▸ Your goal
Output only the lines from the one containing "Viewport: 1171px width, 724px height." through the one containing "Select the 切应力图 radio option", substituting "radio button" for "radio option" and leaving everything else unchanged.

▸ Excerpted records
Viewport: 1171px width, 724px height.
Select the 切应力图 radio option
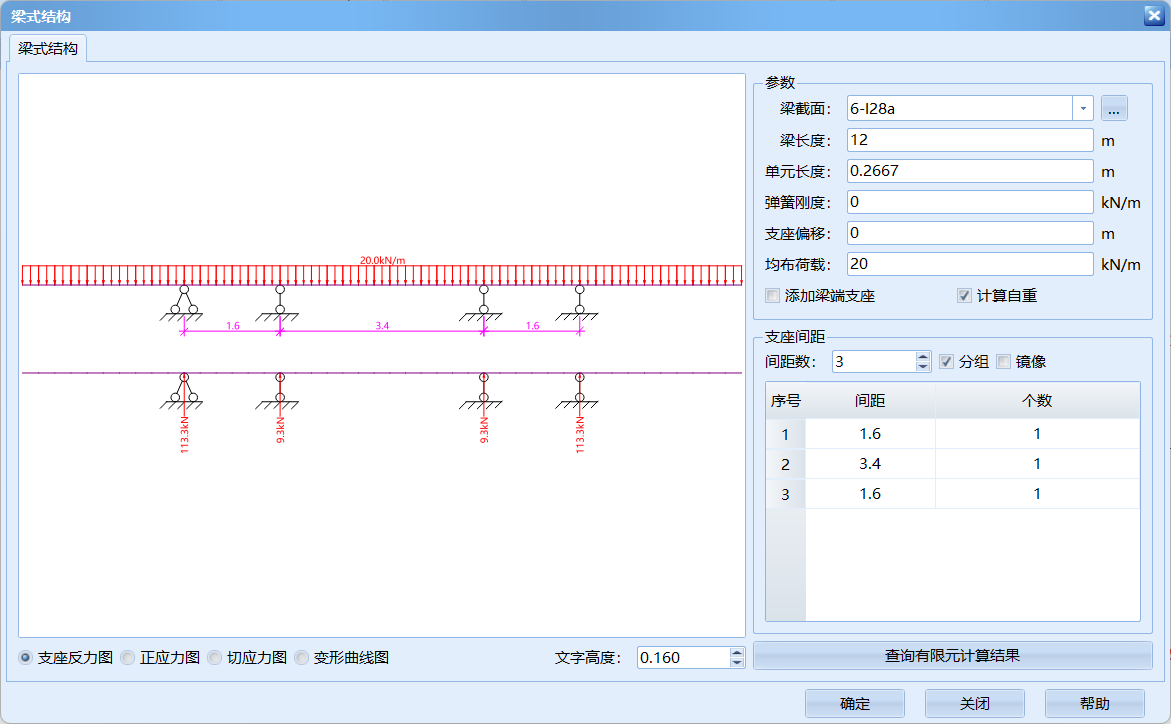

==

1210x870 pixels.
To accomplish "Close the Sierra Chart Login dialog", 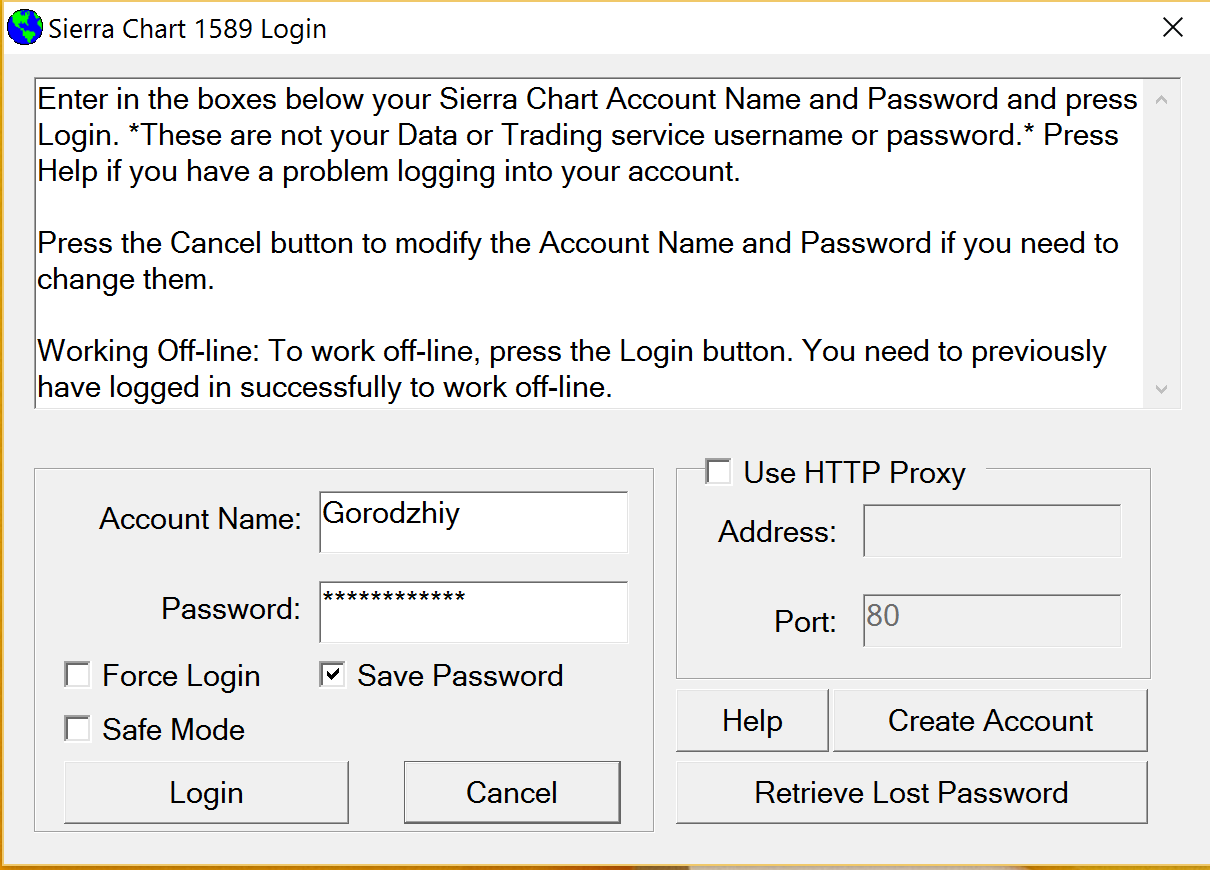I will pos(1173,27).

--

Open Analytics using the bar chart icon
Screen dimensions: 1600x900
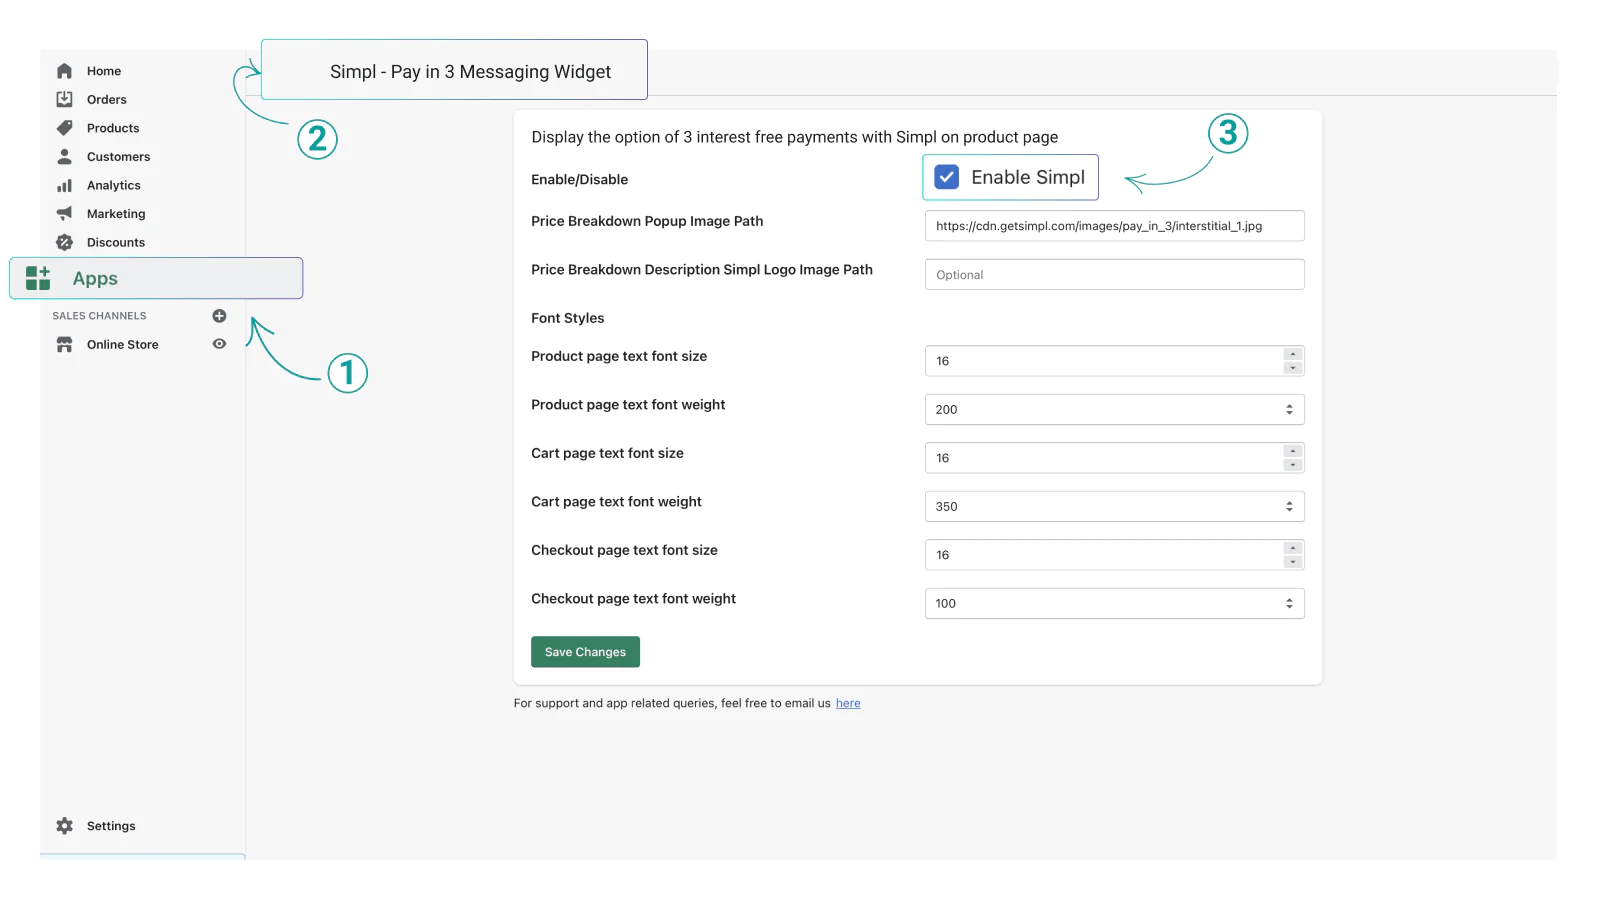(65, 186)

▸ Written answer
Viewport: 1171px width, 724px height.
Select the 切应力图 radio button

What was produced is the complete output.